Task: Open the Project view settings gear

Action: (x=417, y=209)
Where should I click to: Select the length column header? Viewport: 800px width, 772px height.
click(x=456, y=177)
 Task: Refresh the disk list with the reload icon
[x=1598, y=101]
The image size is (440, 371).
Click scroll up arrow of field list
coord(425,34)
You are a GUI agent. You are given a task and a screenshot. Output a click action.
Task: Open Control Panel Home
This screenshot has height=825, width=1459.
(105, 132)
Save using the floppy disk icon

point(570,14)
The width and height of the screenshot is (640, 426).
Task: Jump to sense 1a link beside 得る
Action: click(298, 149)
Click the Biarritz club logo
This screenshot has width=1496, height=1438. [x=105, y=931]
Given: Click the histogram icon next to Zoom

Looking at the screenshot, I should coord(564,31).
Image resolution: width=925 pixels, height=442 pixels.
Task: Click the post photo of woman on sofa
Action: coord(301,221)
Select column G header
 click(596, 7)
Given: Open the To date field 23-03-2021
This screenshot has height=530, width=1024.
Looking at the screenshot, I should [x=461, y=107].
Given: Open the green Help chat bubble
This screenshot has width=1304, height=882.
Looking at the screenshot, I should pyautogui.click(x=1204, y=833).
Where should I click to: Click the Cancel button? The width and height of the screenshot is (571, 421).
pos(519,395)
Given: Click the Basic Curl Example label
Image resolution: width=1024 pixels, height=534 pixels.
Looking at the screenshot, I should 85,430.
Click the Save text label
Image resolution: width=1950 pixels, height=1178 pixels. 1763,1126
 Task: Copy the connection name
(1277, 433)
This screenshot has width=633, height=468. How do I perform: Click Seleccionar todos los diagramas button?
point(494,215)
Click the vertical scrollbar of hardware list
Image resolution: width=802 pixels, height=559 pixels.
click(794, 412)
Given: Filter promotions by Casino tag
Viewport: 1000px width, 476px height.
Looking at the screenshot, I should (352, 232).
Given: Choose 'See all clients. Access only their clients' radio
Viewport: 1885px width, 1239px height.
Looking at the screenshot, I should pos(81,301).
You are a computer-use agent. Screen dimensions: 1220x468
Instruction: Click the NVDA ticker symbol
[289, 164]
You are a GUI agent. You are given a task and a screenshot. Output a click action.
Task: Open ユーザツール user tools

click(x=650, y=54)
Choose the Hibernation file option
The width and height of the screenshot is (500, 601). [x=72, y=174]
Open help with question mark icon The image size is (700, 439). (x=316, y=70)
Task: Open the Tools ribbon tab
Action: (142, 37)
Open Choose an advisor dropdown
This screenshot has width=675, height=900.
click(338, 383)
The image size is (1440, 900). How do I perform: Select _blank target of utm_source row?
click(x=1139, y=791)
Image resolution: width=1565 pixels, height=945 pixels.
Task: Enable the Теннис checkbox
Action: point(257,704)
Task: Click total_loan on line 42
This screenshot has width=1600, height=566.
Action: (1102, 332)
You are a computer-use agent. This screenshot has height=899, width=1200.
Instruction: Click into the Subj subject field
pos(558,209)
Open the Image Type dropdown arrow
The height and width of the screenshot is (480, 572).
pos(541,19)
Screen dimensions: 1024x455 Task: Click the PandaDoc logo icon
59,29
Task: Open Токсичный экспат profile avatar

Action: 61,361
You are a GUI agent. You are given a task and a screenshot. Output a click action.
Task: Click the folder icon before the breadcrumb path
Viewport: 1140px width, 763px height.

**Work request**
Each line that holds the word "dropdown" should be extracted from the records.

**Answer space**
Open Choose an advisor dropdown
Open the Image Type dropdown arrow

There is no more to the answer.